Derai was previously known as Babaganj Bazar. It was home to two influential Hindu residents; Jitarāma and Dvidarāma, who renamed the area to Derai Bazar. On 10 December 1892, the Assam Gazette notification #5954 recognised the name of the area as Derai. In 1938, the Nankar Rebellion started in Derai and surrounding areas. Derai was made a thana in 1942.

During the Bangladesh Liberation War of 1971, a brawl took place in Derai between the Pakistan Army and Bengali freedom fighting forces. Among the freedom fighters here, Commander Ataur Rahman and Abdul Khaliq were wounded with Azimullah, Kuti Miah and Gopendra Das being killed.

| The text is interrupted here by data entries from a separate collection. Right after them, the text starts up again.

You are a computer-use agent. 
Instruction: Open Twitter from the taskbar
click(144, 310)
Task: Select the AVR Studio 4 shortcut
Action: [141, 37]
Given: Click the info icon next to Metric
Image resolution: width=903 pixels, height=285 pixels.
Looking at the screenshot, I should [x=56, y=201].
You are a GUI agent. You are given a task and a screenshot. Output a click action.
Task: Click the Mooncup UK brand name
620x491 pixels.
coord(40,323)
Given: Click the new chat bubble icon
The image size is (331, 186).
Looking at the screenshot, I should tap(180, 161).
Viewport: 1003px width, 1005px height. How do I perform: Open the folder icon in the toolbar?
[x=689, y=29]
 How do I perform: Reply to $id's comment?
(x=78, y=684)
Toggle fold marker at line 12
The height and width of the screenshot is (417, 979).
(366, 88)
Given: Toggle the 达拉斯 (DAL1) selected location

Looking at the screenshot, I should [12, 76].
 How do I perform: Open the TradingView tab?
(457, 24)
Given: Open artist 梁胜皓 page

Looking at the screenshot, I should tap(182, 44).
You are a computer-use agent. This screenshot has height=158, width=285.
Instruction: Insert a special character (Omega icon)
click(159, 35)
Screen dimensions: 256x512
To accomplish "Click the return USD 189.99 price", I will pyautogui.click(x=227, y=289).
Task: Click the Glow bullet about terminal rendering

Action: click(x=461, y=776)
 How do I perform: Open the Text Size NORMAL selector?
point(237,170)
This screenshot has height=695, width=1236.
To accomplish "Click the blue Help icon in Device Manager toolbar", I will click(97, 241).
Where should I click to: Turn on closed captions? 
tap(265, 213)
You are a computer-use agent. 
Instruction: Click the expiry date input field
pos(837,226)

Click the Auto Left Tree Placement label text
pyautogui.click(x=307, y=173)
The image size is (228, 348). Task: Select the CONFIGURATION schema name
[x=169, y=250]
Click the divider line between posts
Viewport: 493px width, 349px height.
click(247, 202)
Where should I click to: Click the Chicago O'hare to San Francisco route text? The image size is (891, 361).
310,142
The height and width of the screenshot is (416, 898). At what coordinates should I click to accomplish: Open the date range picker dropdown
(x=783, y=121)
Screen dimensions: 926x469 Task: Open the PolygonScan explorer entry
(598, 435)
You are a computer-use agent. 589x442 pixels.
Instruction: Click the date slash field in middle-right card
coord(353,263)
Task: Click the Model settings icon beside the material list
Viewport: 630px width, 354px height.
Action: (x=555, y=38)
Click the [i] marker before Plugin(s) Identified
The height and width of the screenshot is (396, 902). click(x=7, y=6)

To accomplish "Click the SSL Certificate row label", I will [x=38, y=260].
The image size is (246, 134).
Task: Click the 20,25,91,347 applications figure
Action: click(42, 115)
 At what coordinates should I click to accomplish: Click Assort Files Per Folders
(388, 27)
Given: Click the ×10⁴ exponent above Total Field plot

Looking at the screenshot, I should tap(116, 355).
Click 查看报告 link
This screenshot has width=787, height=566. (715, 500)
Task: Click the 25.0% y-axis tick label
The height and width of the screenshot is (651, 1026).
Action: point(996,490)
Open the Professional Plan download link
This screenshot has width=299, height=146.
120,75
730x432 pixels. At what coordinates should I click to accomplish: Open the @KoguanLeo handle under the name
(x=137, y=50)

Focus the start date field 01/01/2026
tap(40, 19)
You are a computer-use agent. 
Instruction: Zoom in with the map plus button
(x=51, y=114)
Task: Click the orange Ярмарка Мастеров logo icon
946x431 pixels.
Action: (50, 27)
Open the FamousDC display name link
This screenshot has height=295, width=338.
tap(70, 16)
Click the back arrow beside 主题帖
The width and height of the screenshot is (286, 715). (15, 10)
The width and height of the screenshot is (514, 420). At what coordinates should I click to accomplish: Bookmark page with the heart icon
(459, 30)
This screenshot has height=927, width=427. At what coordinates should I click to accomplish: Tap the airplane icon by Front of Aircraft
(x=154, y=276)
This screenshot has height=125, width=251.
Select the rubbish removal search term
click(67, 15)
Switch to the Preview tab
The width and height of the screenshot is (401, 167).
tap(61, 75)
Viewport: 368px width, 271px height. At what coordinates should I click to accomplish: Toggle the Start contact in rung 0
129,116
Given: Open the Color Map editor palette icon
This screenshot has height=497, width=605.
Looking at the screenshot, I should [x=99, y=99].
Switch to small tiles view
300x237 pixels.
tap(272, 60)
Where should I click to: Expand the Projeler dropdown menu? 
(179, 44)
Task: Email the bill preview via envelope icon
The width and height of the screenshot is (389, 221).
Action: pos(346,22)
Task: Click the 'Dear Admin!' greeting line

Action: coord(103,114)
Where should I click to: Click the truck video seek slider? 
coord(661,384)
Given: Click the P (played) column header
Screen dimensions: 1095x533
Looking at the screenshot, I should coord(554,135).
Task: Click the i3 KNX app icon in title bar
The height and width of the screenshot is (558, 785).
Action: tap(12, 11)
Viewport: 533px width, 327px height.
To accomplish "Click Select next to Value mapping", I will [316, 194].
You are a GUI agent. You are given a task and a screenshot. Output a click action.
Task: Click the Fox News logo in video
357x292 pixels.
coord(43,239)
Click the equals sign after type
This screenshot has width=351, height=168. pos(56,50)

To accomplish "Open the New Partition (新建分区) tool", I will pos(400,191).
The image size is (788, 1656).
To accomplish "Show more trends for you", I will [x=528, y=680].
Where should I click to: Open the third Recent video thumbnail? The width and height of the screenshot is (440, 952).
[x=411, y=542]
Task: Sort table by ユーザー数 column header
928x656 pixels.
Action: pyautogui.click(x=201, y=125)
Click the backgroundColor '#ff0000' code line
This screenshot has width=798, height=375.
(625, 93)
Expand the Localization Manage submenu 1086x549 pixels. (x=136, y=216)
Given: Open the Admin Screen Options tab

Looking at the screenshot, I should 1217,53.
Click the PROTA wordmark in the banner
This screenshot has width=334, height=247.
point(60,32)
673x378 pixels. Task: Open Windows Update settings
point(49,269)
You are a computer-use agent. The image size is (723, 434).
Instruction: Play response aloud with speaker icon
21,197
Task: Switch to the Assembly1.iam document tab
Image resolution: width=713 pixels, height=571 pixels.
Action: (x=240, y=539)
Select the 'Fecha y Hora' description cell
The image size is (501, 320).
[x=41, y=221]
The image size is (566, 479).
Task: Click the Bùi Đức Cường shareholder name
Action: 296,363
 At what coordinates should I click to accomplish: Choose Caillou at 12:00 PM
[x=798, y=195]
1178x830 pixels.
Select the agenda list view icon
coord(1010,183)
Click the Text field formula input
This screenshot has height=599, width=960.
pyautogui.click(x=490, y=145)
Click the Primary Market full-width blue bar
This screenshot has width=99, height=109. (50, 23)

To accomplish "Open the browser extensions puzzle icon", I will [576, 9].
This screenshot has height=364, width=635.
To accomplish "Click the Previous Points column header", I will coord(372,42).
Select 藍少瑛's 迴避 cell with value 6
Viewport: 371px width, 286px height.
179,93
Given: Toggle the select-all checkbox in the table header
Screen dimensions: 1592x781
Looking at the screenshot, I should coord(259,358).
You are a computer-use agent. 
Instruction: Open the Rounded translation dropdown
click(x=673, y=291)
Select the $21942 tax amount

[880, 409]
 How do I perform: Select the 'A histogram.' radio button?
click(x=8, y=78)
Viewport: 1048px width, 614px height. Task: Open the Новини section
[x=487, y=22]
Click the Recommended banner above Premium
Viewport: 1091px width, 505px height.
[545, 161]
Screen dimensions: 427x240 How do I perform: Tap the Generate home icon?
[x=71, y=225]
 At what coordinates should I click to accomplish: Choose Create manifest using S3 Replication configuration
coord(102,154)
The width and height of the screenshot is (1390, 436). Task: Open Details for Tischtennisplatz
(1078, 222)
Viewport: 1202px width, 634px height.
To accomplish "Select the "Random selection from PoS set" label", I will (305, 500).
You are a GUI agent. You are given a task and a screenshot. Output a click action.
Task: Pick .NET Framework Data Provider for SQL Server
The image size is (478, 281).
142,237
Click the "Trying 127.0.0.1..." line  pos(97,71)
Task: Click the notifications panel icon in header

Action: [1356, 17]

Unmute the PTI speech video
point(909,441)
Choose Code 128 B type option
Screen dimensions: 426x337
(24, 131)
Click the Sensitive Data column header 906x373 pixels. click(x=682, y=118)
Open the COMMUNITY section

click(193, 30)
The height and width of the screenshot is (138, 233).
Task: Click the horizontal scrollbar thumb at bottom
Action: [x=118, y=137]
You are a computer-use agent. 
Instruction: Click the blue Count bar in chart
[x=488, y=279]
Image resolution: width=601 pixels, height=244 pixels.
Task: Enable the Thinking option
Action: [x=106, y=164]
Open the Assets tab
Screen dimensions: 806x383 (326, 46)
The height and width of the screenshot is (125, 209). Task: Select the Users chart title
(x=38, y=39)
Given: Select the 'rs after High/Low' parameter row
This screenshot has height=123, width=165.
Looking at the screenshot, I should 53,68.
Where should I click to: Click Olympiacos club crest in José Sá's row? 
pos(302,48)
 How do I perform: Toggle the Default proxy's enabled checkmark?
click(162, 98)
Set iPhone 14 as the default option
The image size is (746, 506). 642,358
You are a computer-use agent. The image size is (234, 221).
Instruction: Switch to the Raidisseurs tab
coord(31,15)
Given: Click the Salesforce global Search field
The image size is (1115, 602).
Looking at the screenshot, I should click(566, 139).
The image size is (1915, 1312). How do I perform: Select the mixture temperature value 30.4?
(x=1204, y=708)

Derai was heavily affected by the 1974 floods and that of 1988. The Jamiah Hafizia Hussainiya Madrasa was founded in 1978. In 1982, Derai thana was made an upazila. The 2004 Indian Ocean earthquake and tsunami was also very damaging to Derai.

==Demographics==

According to the 2022 Bangladeshi census, Derai Upazila had 49,740 households and a population of 253,705. 11.32% of the population were under 5 years of age. Derai had a literacy rate (age 7 and over) of 67.69%: 68.93% for males and 66.50% for females, and a sex ratio of 97.52 males for every 100 females. 45,339 (17.87%) lived in urban areas.

According to the 2011 Census of Bangladesh, Derai Upazila had 45,040 households and a population of 243,690. 71,432 (29.31%) were under 10 years of age. Derai had a literacy rate (age 7 and over) of 37.13%, compared to the national average of 51.8%, and a sex ratio of 987 females per 1000 males. 36,183 (14.85%) lived in urban areas.

As of the 2001 Bangladesh census, Derai has a population of 202791; male 105252, female 97539; Muslim 144136, Hindu 58576, Christian 33 and others 46. Males constitute 51.38% of the population, and females 48.62%.

==Education==
In 1991, Derai had an average literacy rate of 25.3% (7+ years), and the national average of 32.4% literate. In 2011, Derai had a literacy rate of 37.13%.

==Administration==
Derai thana was formed in 1942 and it was turned into an upazila in 1982.

Derai Upazila is divided into Derai Municipality and nine union parishads: Bhatipara Union, Charnarchar, Derai Sarmangal, Jagdal, Karimpur, Kulanj, Rafinagar, Rajanagar, and Taral. The union parishads are subdivided into 137 mauzas and 232 villages.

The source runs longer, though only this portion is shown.